Why do we differentiate between theatre and drama?
The work explored in this publication, and we suspect the work of practitioners everywhere, functions along a continuum, with process at one end, moving on through exploring, sharing, crafting, presenting, and assessing, towards performance at the other. The fundamental difference between the two ends of the spectrum is the difference between process and product.
The creation and crafting of a piece of theatre has the audience as its focus. The process of making theatre can be educative in itself – we need to understand what we are performing to an audience, we learn skills in order to present a play text – but the function of theatre, irrespective of what an individual may get out of performing, is to show to others.
Performance however requires depth in order to be an event rather than an empty effect. Theatre cannot be theatre unless the actor is consciously divided within the aesthetic space, both self and not self – I and not I; unless there is a division between the aesthetic space and the audience; unless the dramatic event unlocks or accesses for the audience the most extreme situations, dilemmas and emotions concerning the gamut of human experience – be they spiritual, emotional, psychological, social, physical, etc.
To paraphrase Eric Bentley:
In theatre, A (the actor/enactor) plays B (the role/performance) to C (the audience) who is the beneficiary.
Drama, on the other hand, is not as concerned with the learning of theatre-skills, or production, as it is with the construction of imagined experience. Drama creates dramatic situations to be explored by the participants, inviting them to find out more about the process of how the situation comes into being, to shift perspectives in the here and now, identify and sometimes solve problems and deepen our understanding of them. The focus is on process: it is a social activity that relies on many voices and perspectives, and on role-taking; that focuses on task rather than individual interests; and that enables participants to see with new eyes. This approach creates an opportunity to probe concepts, issues and problems central to the human condition, and builds space for reflection to gain new knowledge about the world. Drama is more concerned with providing the child with lived-through experience, with the enactive moment, rather than with performing the rehearsed moment. It moves along an educational continuum that embraces many forms, from simple role play that is very close to child’s play to fully-structured sharing (including showing); but the focus remains on identifying opportunities for learning and how to organise these.
In drama, A (the actor/enactor) is simultaneously B (role) and C (audience,) through participation and observation, in a process of percipience (a process of both observing and participating).

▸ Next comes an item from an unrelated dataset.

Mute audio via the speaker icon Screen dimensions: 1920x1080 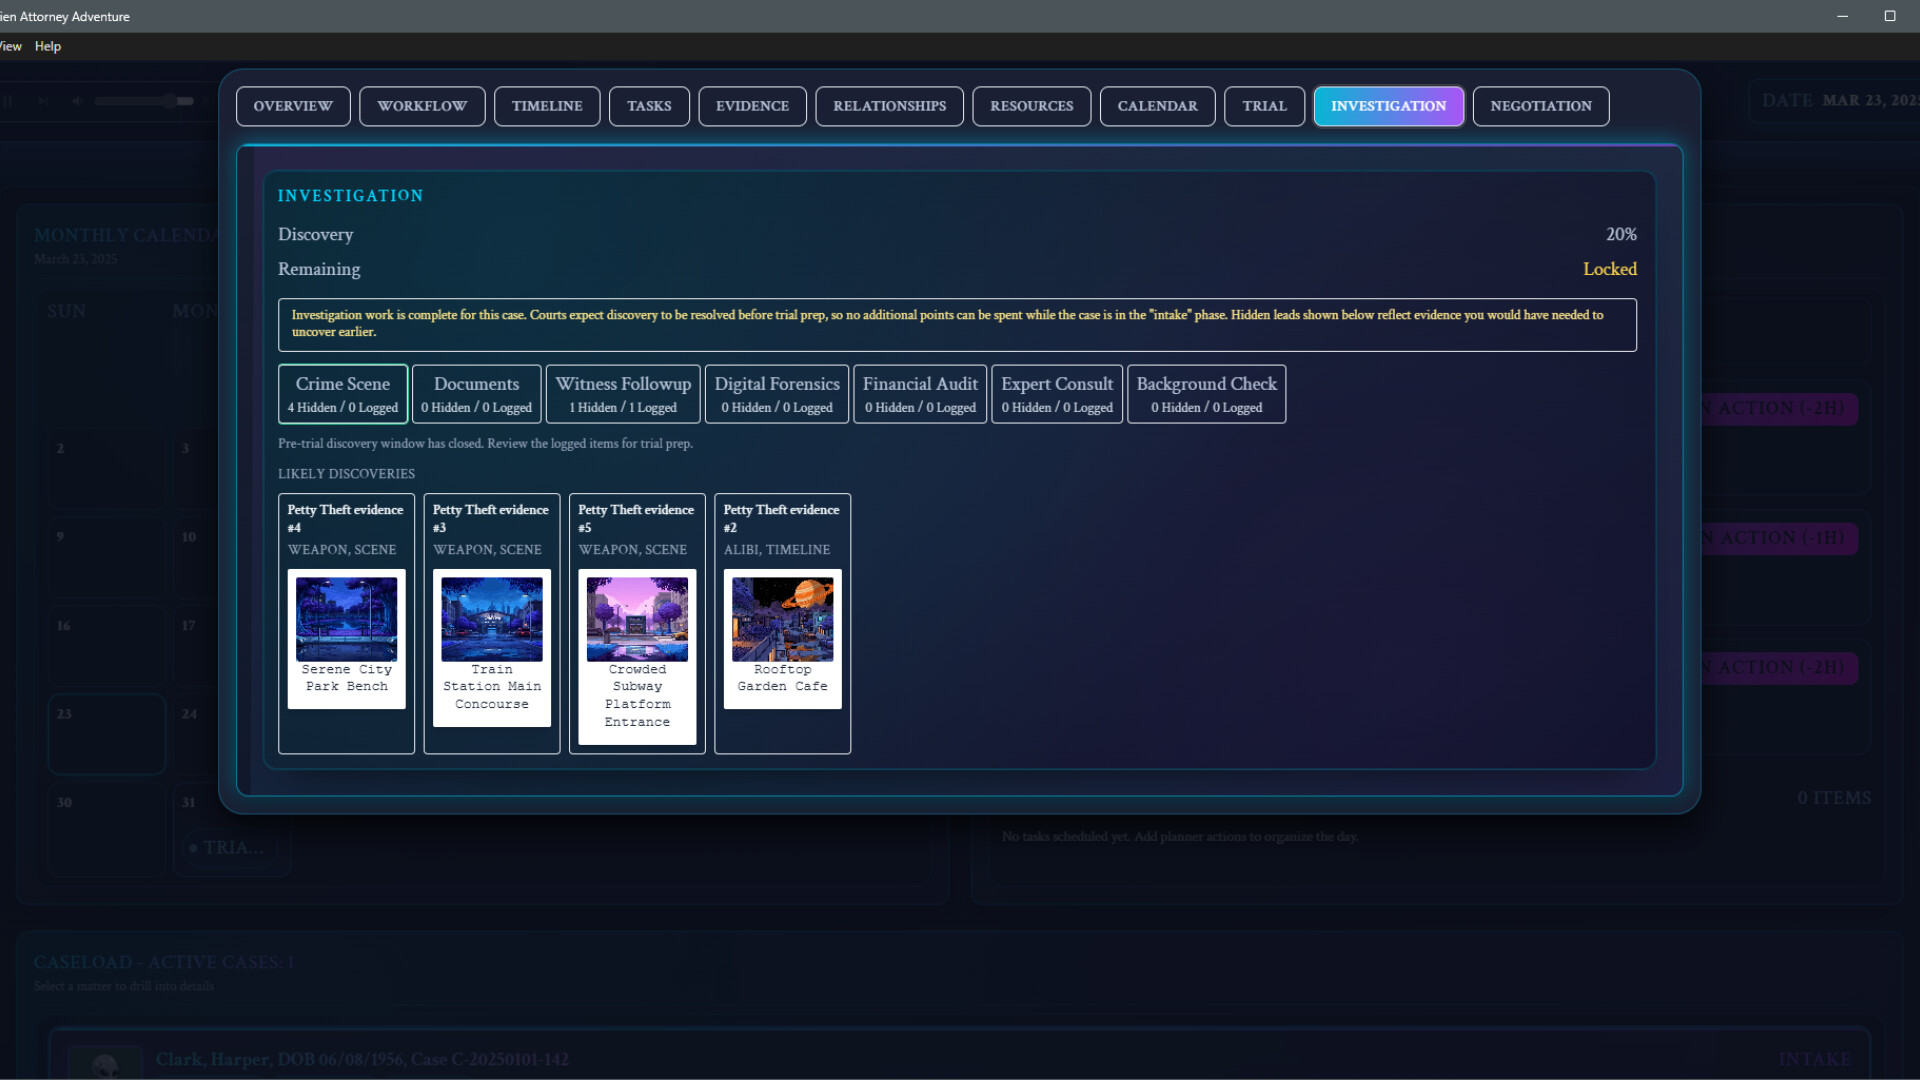tap(75, 101)
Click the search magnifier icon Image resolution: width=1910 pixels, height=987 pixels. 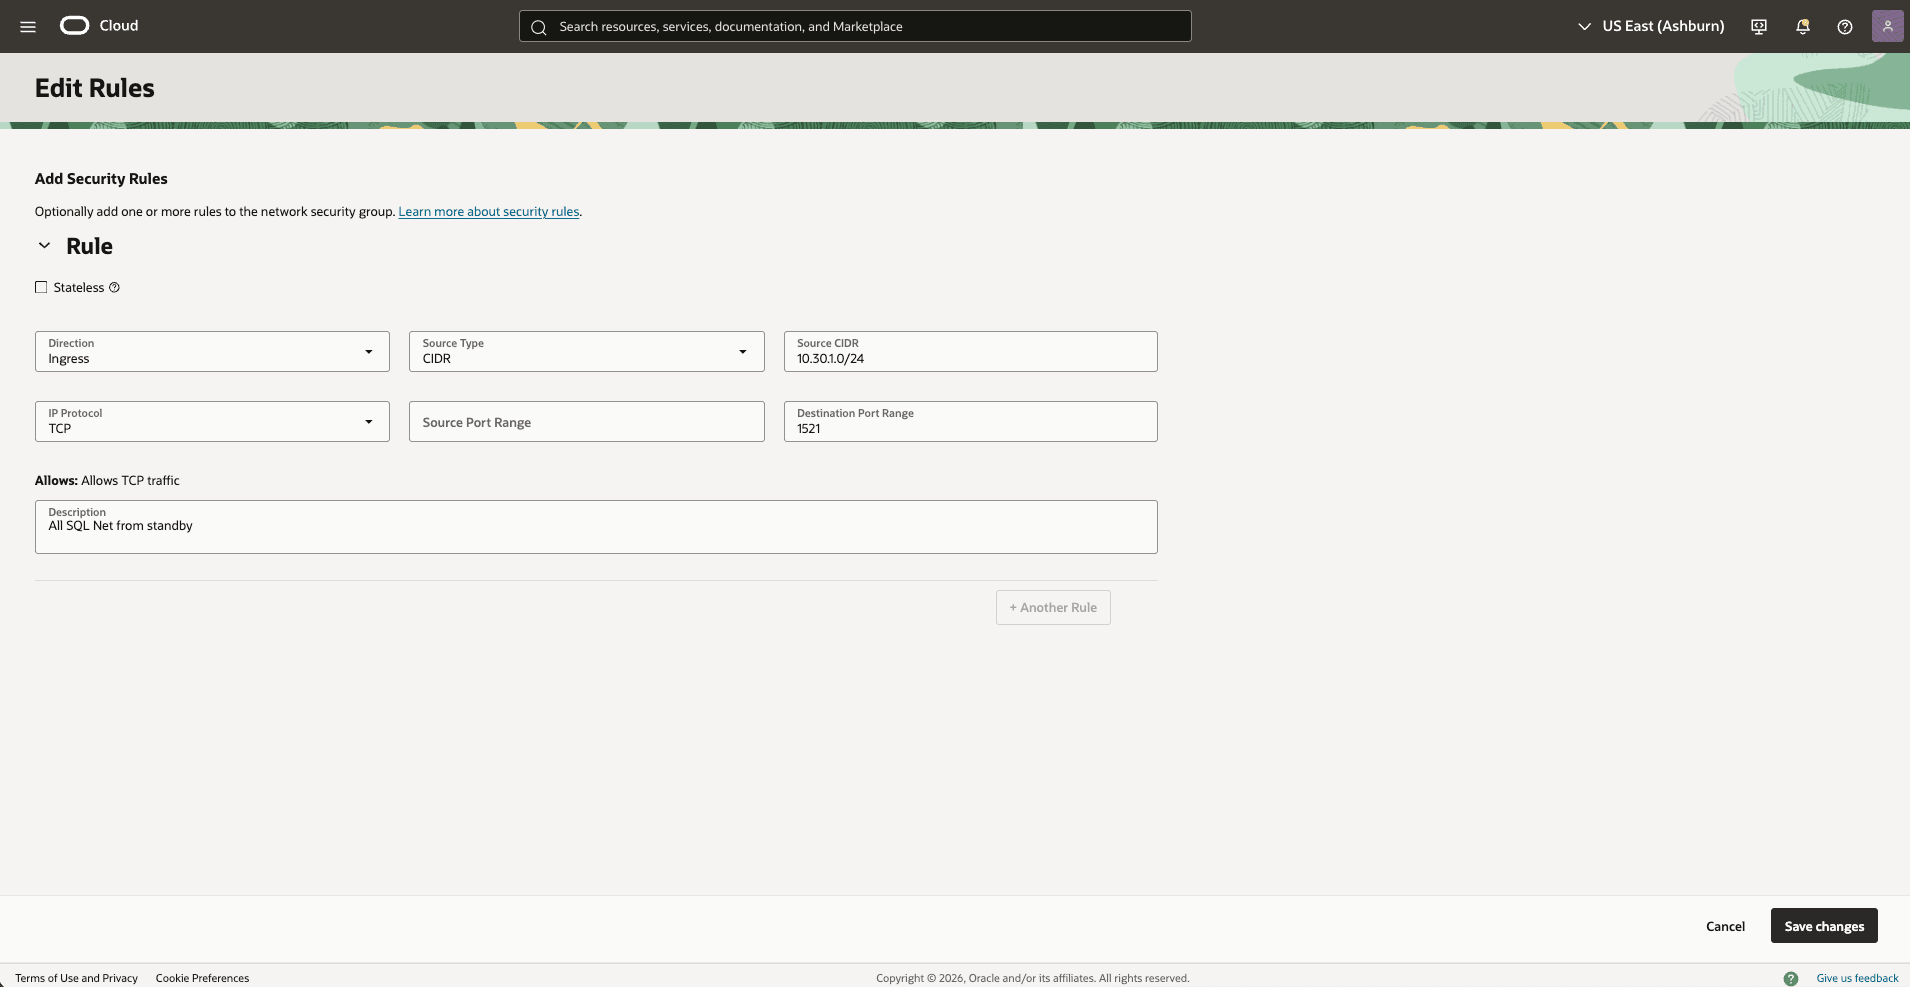tap(539, 26)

Educationally speaking, some of our work trains young people in theatre and drama skills in order that they can perform in theatre or pass those skills on to others through teaching. But there is also a deeper concern and a wider potential in educational theatre and drama: to use dramatic art to connect thought and feeling so that young people can explore and reflect subject matter, test and try out new ideas, acquire new knowledge, create new values, and build self-efficacy and self-esteem.